We did some [indiscernible] of what we would have been able to detect and we would have been to detect a 30% reduction in attack rate or above the 30% reduction in attack rate that we saw comparing the qualification attack rate with the on-study attack rate. So the short answer to the question is that provided you a build that into your power calculation when you can work with the placebo response, some interesting time, many times in different drug development programs for different indications for example rheumatoid arthritis.

Rahul Jasuja

And Bill isn’t safe to say that if you got a huge treatment effect that you’ll be able to show a difference. And I think that’s really important piece here.
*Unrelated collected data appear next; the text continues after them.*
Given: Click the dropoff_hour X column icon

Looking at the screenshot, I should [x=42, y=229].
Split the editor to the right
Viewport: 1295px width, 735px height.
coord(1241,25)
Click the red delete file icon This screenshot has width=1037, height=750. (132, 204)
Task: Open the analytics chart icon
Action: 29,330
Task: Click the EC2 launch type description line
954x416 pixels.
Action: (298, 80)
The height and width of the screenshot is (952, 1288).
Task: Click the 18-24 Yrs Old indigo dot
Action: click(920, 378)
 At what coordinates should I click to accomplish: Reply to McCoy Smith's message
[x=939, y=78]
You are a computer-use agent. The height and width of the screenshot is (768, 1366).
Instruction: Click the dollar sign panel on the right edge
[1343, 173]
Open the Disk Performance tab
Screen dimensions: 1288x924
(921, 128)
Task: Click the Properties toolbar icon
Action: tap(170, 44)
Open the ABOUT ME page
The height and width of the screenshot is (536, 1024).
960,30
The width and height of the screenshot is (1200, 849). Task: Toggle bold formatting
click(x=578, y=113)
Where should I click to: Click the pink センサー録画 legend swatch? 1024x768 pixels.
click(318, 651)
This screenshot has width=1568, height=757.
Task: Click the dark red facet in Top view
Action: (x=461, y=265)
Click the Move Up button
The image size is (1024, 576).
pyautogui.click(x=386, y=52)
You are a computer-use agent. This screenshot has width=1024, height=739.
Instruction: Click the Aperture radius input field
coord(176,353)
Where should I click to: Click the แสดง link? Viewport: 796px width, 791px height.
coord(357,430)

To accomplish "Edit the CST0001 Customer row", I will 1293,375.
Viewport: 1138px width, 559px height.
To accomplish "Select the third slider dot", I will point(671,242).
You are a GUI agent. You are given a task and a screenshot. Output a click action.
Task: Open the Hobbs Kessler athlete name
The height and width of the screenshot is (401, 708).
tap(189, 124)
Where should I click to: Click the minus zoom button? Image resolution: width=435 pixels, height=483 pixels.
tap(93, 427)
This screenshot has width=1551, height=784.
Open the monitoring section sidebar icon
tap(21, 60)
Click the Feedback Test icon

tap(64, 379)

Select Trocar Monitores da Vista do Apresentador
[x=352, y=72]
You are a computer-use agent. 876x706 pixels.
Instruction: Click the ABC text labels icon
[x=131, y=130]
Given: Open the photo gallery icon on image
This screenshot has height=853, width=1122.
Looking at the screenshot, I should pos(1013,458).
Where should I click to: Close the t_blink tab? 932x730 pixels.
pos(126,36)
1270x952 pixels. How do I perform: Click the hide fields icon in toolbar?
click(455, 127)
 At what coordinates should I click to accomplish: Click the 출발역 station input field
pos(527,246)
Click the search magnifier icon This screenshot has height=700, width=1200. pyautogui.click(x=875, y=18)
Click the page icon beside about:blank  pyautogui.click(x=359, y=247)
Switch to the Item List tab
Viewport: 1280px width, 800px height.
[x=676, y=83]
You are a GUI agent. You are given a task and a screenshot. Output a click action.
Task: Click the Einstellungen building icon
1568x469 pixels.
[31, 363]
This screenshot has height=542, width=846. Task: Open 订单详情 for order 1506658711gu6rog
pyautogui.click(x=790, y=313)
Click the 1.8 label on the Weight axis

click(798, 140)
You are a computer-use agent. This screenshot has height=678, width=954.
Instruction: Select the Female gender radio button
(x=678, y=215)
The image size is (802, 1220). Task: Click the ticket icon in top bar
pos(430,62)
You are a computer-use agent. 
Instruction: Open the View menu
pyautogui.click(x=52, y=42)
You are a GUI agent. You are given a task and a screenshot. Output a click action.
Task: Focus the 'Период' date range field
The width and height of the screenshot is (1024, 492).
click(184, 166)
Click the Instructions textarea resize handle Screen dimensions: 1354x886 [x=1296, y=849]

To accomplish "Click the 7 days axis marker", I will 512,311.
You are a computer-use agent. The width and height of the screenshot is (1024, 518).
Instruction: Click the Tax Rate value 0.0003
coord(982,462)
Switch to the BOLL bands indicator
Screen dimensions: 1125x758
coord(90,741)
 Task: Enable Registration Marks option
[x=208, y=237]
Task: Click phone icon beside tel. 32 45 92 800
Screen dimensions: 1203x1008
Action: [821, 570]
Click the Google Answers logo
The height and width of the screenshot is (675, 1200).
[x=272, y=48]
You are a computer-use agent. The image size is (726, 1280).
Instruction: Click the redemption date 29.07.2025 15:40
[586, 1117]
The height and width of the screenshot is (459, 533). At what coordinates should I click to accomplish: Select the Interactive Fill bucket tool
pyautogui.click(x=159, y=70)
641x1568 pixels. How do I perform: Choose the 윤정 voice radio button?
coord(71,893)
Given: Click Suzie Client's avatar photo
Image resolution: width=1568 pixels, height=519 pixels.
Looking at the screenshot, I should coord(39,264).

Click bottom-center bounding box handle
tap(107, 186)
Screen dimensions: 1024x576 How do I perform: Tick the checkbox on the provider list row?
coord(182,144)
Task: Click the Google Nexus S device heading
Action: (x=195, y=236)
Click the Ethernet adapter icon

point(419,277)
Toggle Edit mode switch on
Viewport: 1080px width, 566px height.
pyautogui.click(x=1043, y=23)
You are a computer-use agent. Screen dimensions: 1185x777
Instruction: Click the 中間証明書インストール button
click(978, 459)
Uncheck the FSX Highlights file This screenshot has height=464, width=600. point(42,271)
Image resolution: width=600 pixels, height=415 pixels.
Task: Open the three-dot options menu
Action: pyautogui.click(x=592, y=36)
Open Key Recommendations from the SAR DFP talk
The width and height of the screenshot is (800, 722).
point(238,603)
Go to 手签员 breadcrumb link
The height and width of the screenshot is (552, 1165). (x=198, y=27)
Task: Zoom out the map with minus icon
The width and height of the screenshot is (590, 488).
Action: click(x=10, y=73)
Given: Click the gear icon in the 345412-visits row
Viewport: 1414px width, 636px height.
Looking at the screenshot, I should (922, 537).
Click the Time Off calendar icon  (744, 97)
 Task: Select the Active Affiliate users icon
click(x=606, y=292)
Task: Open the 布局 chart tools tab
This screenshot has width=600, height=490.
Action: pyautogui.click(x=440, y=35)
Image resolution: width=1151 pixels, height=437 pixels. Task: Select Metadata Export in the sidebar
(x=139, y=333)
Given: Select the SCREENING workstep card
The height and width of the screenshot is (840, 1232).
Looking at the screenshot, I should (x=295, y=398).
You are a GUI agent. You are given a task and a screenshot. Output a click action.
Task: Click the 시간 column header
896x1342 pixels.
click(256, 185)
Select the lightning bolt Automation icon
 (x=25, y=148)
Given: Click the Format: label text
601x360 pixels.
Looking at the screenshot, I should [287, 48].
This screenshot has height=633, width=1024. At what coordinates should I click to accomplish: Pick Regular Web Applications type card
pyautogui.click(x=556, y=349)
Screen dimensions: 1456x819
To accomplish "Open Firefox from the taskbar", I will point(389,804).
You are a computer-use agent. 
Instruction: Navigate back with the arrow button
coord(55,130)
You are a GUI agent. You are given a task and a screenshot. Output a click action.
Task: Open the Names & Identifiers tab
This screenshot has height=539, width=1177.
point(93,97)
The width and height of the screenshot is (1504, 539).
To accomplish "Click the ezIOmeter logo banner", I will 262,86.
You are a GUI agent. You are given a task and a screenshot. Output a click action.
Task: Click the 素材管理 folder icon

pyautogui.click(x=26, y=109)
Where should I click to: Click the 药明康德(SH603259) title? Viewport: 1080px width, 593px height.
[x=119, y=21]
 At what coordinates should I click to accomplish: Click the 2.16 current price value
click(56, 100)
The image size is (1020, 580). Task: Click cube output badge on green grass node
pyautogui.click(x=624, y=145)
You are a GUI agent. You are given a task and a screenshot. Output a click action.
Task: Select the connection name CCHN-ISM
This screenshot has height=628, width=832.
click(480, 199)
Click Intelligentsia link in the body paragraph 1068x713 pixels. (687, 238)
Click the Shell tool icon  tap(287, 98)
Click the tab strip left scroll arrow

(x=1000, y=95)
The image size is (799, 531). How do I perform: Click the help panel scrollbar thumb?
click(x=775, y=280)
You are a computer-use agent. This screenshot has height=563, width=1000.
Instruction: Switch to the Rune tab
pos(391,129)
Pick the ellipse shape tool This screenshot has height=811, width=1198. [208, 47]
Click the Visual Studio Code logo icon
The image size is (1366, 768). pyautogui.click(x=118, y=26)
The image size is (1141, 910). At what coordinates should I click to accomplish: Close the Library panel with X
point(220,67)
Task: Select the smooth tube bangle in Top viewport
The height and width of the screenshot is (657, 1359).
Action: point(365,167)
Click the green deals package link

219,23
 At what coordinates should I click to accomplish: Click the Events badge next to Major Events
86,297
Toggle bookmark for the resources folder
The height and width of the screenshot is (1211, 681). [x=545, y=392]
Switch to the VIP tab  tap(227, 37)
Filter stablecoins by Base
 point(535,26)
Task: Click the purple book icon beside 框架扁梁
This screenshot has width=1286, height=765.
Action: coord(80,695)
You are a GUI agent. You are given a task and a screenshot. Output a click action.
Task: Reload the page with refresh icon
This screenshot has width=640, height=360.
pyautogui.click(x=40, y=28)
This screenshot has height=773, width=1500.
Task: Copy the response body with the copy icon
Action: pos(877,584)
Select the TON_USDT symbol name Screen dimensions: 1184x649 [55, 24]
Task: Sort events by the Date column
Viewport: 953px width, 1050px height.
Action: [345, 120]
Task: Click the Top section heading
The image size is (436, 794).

When I say conveniently-dosed highly effective, highly effective is drug levels above that – at or above that target range to eliminate as many attacks as we can, right. So this is in a small incremental change in HAE patients’ lives. This is a dramatic shift. And so, if you got a highly effective drug, you should see a different, even if you have the big placebo effect.

Bill Sheridan

Right – so that call conversation of that placebo effect is obviously one of the items that we are looking at with regard to should we make any alterations to the intended design of APeX-1 – obviously, we need to take into account.

Rahul Jasuja

Great, that’s been very helpful. I look forward to data in the middle of the year. Thanks.

Jon Stonehouse

Thanks.

Operator

Our next question comes from the line of Christopher James with FBR and Company. Your line is now open.

Christopher James

Hi, good morning guys. Thanks for taking my questions. Most of my questions have been answered and maybe this one has been answered sort of indirectly. But since both HAE drugs are competing sort of directly, what are your decision parameters and timelines to make a go – no go decision on avoralstat versus 7353? Thanks.

Jon Stonehouse

I think – comes down to which drug has the best shot as it in the profile, all right. And so like I said, we have PK data with 7353 that shows that it’s well above the range at doses that we think could be well-tolerated. And so that’s what we’re studying in APeX-1 with the solid dosage form we have monkey data that’s encouraging compared to the soft gel, but what matters is what we see in humans and the bar is high, right. It’s that target range in or above and variability that if you see big arrow bars, the arrow bar is still have to be in or above the target range, right. And so we’re fortunate enough to have both programs that achieve that then we’ll continue to advance them further, both of them. If one falls out then we’ll continue to advance one. The good news is we’ve got two shots at.

Bill Sheridan

And Chris from a budgeting and from a forecasted guidance perspective, both programs are aggressively funded through 2016. So, there is no expectation to decide in 2016 about one versus the other program.

Christopher James

Got it. Thank you guys.

Operator

I’m showing no further questions in queue at this time. I’d like to turn the call back to Mr. Jon Stonehouse for closing remarks.

Jon Stonehouse

So nothing further to say, as always we appreciate your interest in BioCryst and have a great day. Thank you.

Operator

Ladies and gentlemen, thank you for your participation in today’s conference. This concludes the program and you may now disconnect. Everyone have a great day.